The beautiful Bay-backed shrike (Lanius vittatus) presented no such problem. It sat, as it always does, on a thorny bush, in the open, better to see and be seen. Shrikes keep sallying and returning to their perch, so once you see them they are easy to photograph. They have a habit of storing part of a catch on braches where they sit, which is perhaps why they return to their perches. It was sitting on a thorny branch of a bush, and I quickly scanned it for any signs of cached food the shrike may have placed on the thorns. I couldn’t spot any. Maybe the bird hadn’t found much to eat that day.

In my recent trips into deserts I have finally begun to recognize wheatears. This Desert Wheatear (Oenanthe deserti) sat high up on a thorn bush scanning its surroundings for the insects that it eats. I’m happy with these insectivores, since they always sit in the open and give people like me many good opportunities to take photos. Not like those rascals, the warblers, which tweet at you from thickets.

A year ago I’d seen Chestnut-bellied Sandgrouse (Pterocles exustus) for the first time. I hunkered down next to a shallow pond and waited for a huge flock of sandgrouse coming in to the water. Photography was hard then, because the grouse dip into the water quickly and take to the air again. This time I saw them hunkered down in the sparse grass in the desert, sitting completely immobile.

If I’d not been with experts, I would have had a tough time telling this Ashy-crowned Sparrow Lark (Eremopterix griseus) from its confusing cousin called the Black-crowned Sparrow Lark. Our jeep parked near it, and it did not consider us a threat. We had a long time to look at it and take photos. Eventually I decided that the best way to tell the difference was from the fact that this one did not have a black patch at the nape, which the other species does.

The Rann is marshy, dotted with extremely shallow sheets of water near which it is dangerous to drive. Jeeps bog down easily, and begin sinking in these places. Parked at the safe edge of one of these patches I took a photo of this flock of Greylag geese (Anser anser). They are very common birds, widely seen in India in winter. I would not mind a tee with the slogan “The Anser is Goose”.

Sandgrouse drinking

We drove to a large pond in the desert close to the border with Pakistan. In the middle of a barren landscape broken only by acacia and small shrubs, the grass around the pond looked inviting. There was livestock grazing here: sheep, goats, cows and donkeys. We had a little breakfast and then hunkered down on the edge of the water to wait for chestnut bellied sandgrouse.

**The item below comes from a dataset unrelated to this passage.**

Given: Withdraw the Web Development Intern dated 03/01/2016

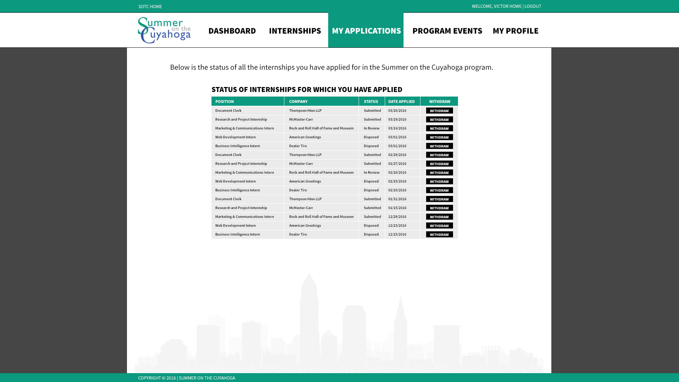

This bird can be found in a long arc of arid land from Senegal and Gambia in West Africa, through Saudi Arabia and Iran up to India. We sat near the easternmost range of this sandgrouse, Pterocles exustus. We did not have a long wait. Soon flocks of these birds showed up to drink water. We could hear their tritone calls as flocks of twenty to thirty birds wheeled around the pond and landed at the edge to drink. There was much movement, noise and fluttering of wings as each flock dropped to the pond, drank and took off. Soon after that, another flock would appear. I was busy trying to photograph them and did not keep count of the total number of birds, but over 20 flocks would have watered that day, meaning there must have been more than 500 sandgrouse. My count is so bad, that it could easily have been twice as many.

The birds feed on seeds, and so must drink water. At the time I watched the birds I was not aware of the spectacular way they carry water to their young. The male, which have yellow faces, sit in the water, and let their downy belly feathers soak up water. When they come to the nest, the young suck the water from the wet feathers. Since I did not know about this, I did not look for this behaviour. Nesting season starts by the end of winter in these parts. Even so, in my photos the males are generally in the water, whereas the females are at the edge of the pond.

The IUCN entry on the chestnut bellied sandgrouse says that the Egyptian subspecies, P.exustus floweri, is extinct. So I was happy to see a report about the rediscovery of the Egyptian sandgrouse population in 2011.